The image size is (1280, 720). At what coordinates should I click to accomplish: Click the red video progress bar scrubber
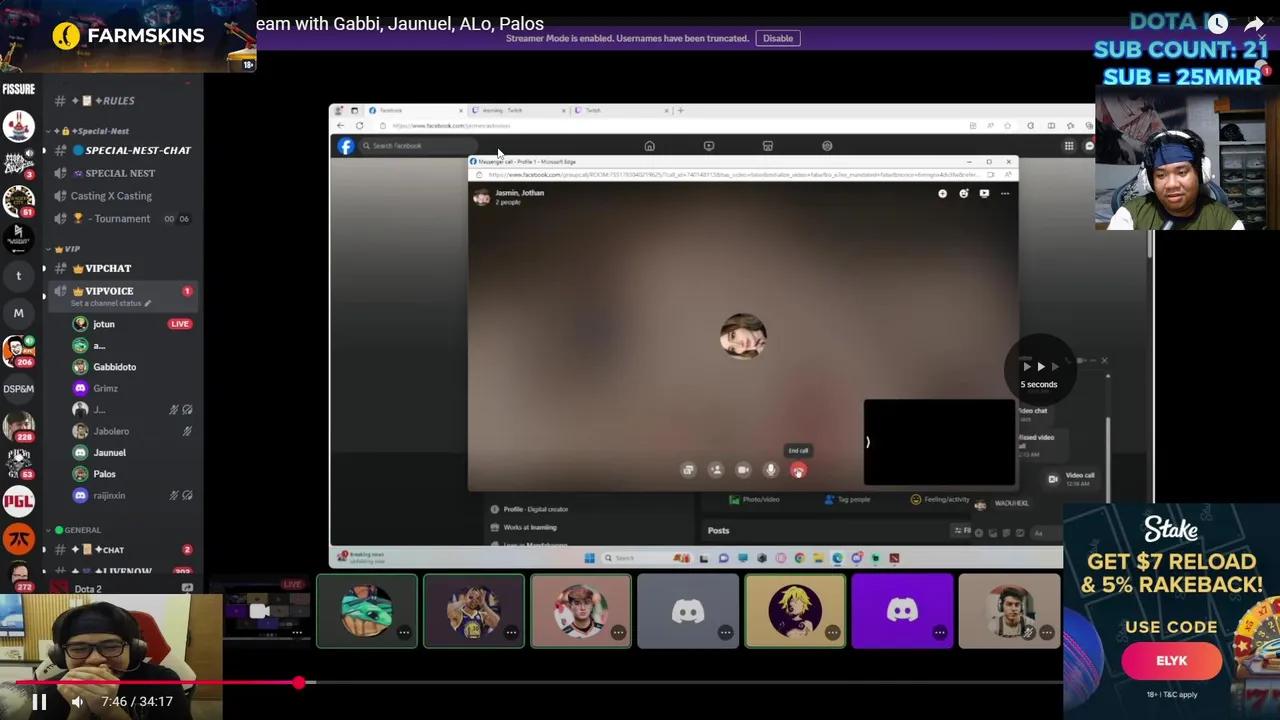click(x=299, y=683)
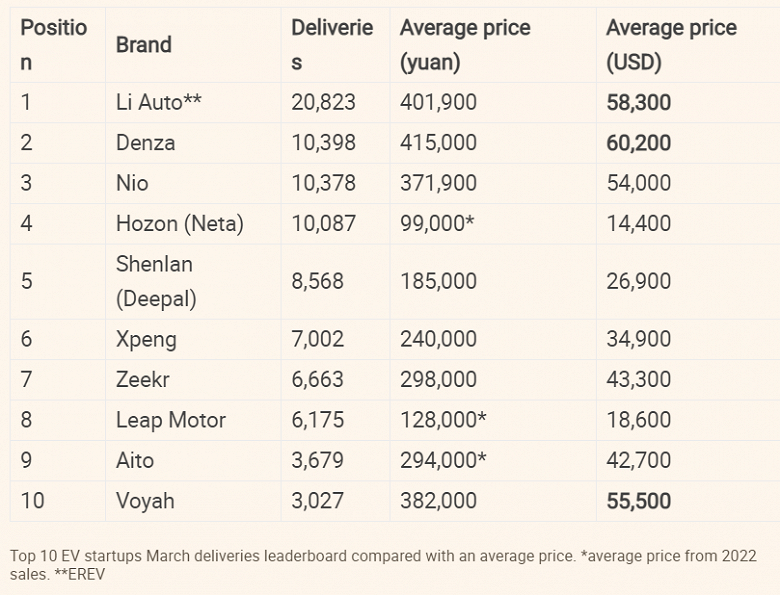780x595 pixels.
Task: Select the Li Auto** brand cell
Action: (159, 102)
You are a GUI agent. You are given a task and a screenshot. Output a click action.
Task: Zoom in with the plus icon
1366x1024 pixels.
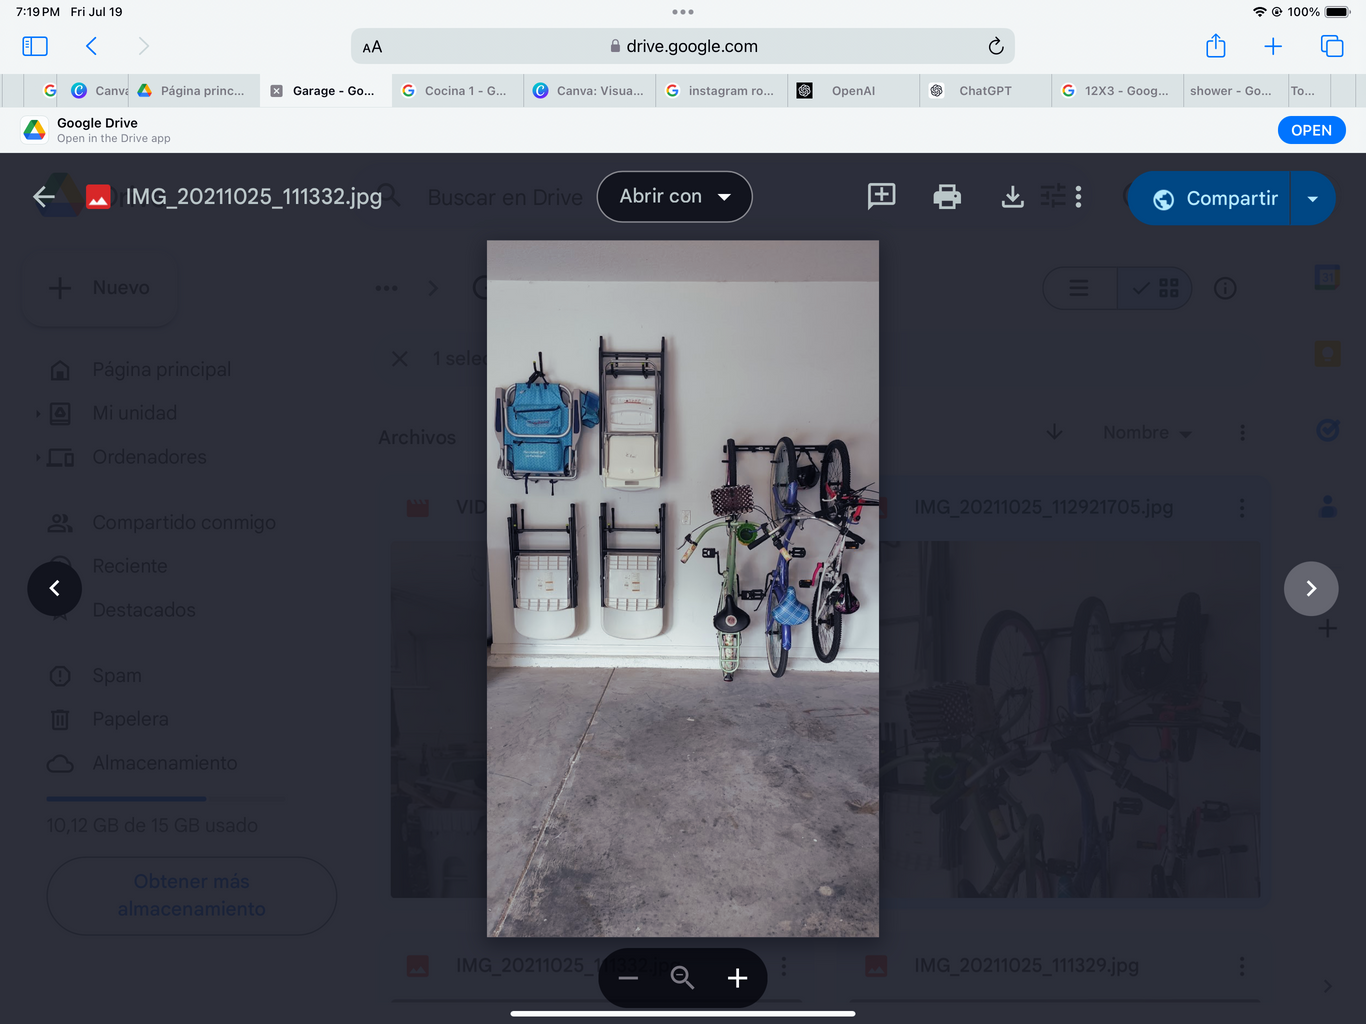tap(737, 978)
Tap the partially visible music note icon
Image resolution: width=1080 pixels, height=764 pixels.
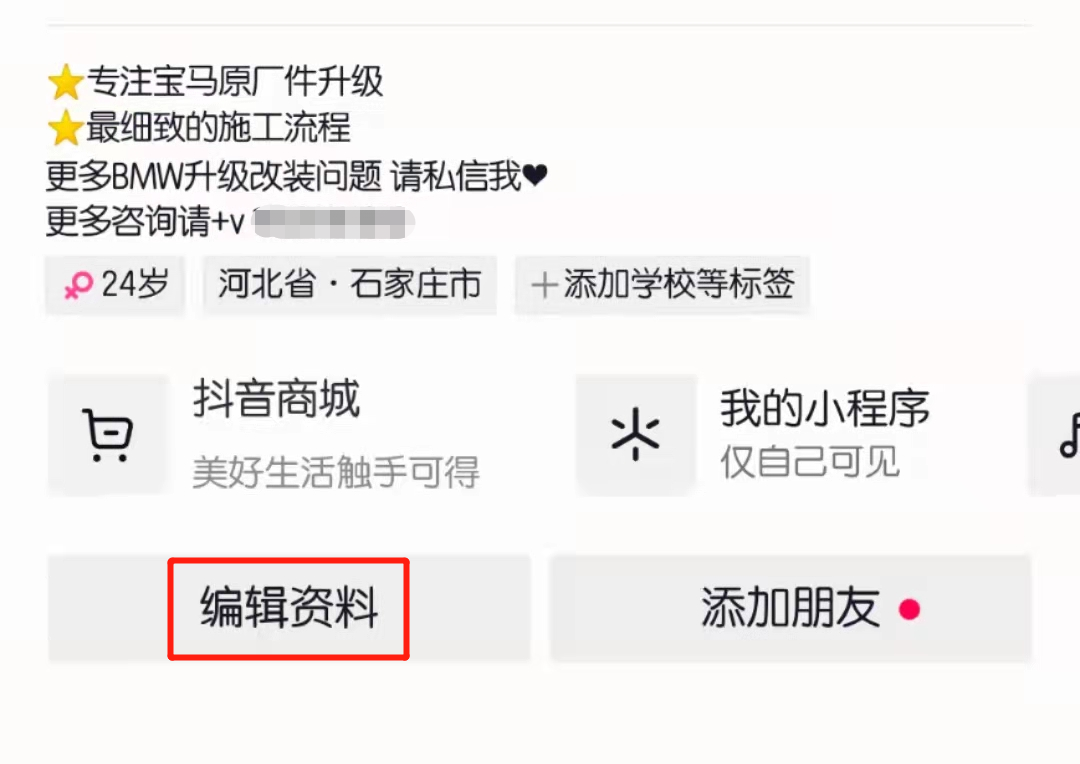tap(1069, 435)
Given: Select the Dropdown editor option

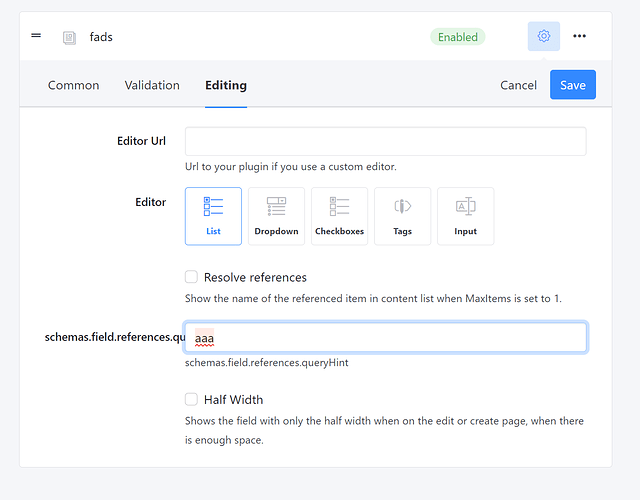Looking at the screenshot, I should [x=276, y=216].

- _Work task_:
Leave out the pictures and print every line of the data exactly.

- _Reply_:
The image size is (1280, 720). At what coordinates should I click to accomplish: Click the red video progress bar scrubber
click(x=299, y=683)
780x595 pixels.
Task: Select the Li Auto** brand cell
Action: (159, 102)
You are a GUI agent. You are given a task and a screenshot. Output a click action.
Task: Zoom in with the plus icon
1366x1024 pixels.
tap(737, 978)
Tap the partially visible music note icon
Image resolution: width=1080 pixels, height=764 pixels.
tap(1069, 435)
Given: Select the Dropdown editor option

Looking at the screenshot, I should [x=276, y=216].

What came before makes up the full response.